QUELLTEXT
========
Die Mutter seiner Angebeteten steht in der Küche. Sie würzt den Salat und stellt die Schüssel einer alten Frau, die am Küchentisch sitzt, auf den Schoß.

»Da, die Szene ist dermaßen cool...«
»Und was passt Dir jetzt nicht? «
»Schau dir die Szene an.«

Eine brennende Zigarette im Mundwinkel hängend nimmt die circa 50-jährige Hausfrau das Salatbesteck und drückt es der Alten in die Hände. Diese sitzt auf einem Stuhl und starrt vor sich hin. Einen kurzen Augenblick später steht die Hausfrau neben ihr, packt die das Salatbesteck umschließenden Hände und rührt damit ein paar mal lustlos in der Schüssel herum. Danach nimmt sie die Schüssel und das Besteck wieder weg.
========
MATERIALAUSZUG
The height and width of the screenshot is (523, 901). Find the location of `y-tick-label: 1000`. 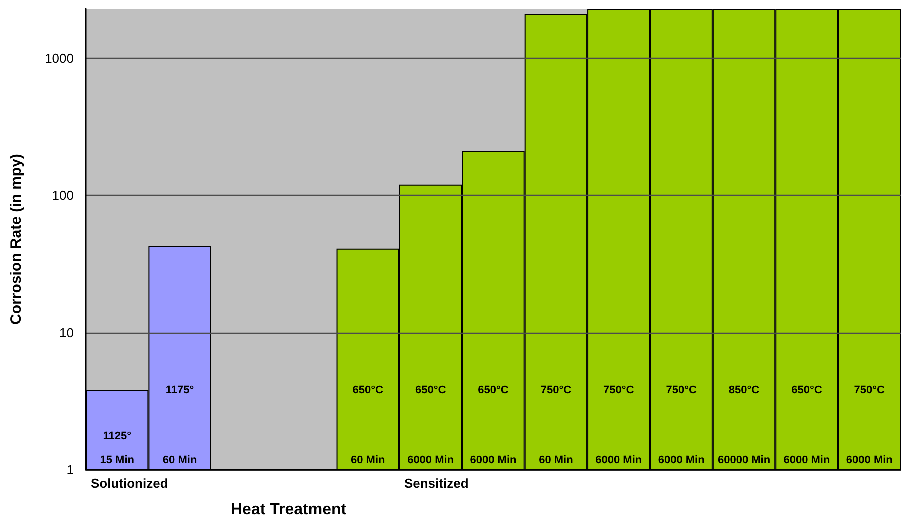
========
AUFGABE
Gib den Abschnitt aus dem Quelltext wortgetreu wieder, beginnend bei „Die Mutter seiner“ und endend bei „Besteck wieder weg.“.

ERWARTETE ANTWORT
Die Mutter seiner Angebeteten steht in der Küche. Sie würzt den Salat und stellt die Schüssel einer alten Frau, die am Küchentisch sitzt, auf den Schoß.

»Da, die Szene ist dermaßen cool...«
»Und was passt Dir jetzt nicht? «
»Schau dir die Szene an.«

Eine brennende Zigarette im Mundwinkel hängend nimmt die circa 50-jährige Hausfrau das Salatbesteck und drückt es der Alten in die Hände. Diese sitzt auf einem Stuhl und starrt vor sich hin. Einen kurzen Augenblick später steht die Hausfrau neben ihr, packt die das Salatbesteck umschließenden Hände und rührt damit ein paar mal lustlos in der Schüssel herum. Danach nimmt sie die Schüssel und das Besteck wieder weg.